Appuntamento che ha coinciso con la scomparsa della scrittice Oriana Fallaci, autrice, dopo l'attacco alle Twin Towers, di pubblicazioni che hanno fatto discutere per le sue posizioni anti-musulmane. «Nel 2002 ho avuto modo di conoscere, seppur telefonicamente, Oriana Fallaci - racconta Del Valle -. Allora ero l'unico a difenderla in Francia: non era razzista, capivo il suo grido di dolore, nato dall'11 settembre. Le passai del materiale che utilizzò per "La forza della ragione"». Come gli scritti della scrittrice ebreo-egiziana Bat Ye'or, da cui prese il termine "eurabia", ossia la progressiva arabizzazione dell'Europa, un «processo favorito in cambio di petrolio da un asse politicamente trasversale - spiega il giornalista di Le Figaro - che vide protagonista anche una Chiesa decisamente filo-araba e filo-islamica. È un legame che si è interrotto solo con papa Ratzinger».
«Non dobbiamo preoccuparci delle conseguenze delle recenti dichiarazioni di Benedetto XVI sulla religione islamica (che hanno attirato forti critiche dalle comunità musulmane). Giovanni Paolo II, il papa più filo-islamico della storia, è stato oggetto di un attentato per mano di un turco. si è trattato di un malinteso: si è comportato da professore e non da papa. Nella lezione che ha tenuto in Germania, Ratzinger ha spiegato che nell'Islam c'è "la violenza alla Medina e pace alla Mecca", il peggio e il meglio».

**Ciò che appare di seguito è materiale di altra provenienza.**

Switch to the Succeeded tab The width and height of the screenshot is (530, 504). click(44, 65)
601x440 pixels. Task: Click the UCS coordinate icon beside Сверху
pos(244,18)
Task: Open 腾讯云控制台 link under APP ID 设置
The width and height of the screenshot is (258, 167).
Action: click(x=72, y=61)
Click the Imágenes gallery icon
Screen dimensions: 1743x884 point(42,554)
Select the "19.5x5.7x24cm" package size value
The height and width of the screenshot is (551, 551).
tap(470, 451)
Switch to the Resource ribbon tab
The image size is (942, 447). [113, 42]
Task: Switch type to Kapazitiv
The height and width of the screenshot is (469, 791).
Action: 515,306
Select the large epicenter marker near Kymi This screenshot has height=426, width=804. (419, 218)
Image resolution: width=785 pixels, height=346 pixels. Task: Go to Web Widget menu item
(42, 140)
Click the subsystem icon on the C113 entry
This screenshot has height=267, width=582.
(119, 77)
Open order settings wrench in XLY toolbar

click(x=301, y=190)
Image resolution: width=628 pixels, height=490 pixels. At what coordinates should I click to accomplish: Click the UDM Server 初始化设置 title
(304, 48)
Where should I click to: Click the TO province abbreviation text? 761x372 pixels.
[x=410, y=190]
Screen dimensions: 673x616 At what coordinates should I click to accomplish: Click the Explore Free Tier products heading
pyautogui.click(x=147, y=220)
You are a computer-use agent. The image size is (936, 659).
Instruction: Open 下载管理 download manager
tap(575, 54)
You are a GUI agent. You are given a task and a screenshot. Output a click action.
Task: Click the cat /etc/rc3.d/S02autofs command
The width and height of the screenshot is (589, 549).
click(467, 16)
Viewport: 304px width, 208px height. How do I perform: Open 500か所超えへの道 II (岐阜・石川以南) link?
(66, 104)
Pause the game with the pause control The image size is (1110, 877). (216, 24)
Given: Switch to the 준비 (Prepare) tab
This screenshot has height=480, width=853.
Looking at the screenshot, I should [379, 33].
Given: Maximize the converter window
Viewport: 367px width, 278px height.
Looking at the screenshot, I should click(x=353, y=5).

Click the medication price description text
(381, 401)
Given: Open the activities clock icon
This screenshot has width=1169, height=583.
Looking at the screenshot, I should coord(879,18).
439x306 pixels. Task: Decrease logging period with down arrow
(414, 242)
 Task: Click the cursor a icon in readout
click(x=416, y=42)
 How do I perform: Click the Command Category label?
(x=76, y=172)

Decisamente più critico il giudizio di Del Valle. «Il testo del Corano è fermo al decimo secolo. È come dire che la Bibbia e il Vangelo sono fermi al tempo delle Crociate. Viene presentato un Dio distante, castigatore, a cui ci si deve sottomettere. La parola stessa, Islam, significa sottomissione. È possibile dialogare con i musulmani "riformisti" o moderati, come Magdi Allam, che interpretano con la ragione un testo che è oggettivamente pieno di violenza». Occorre invece diffidare, sottolinea, dei musulmani «dal doppio linguaggio», come Adel Smith o il rappresentante dell'Ucoii in Italia, che utilizzano il «dialogo per sovvertire l'ordine. Non deve trarre in inganno il fatto che in Europa accadano pochi attentati: in ogni capitale esistono una cinquantina di uomini appartenenti a organizzazioni terroristiche. E condivido quanto scritto oggi (ieri per chi legge, ndr) da Allam: il ritiro delle truppe dall'Iraq non fermerà la rabbia dei terroristi».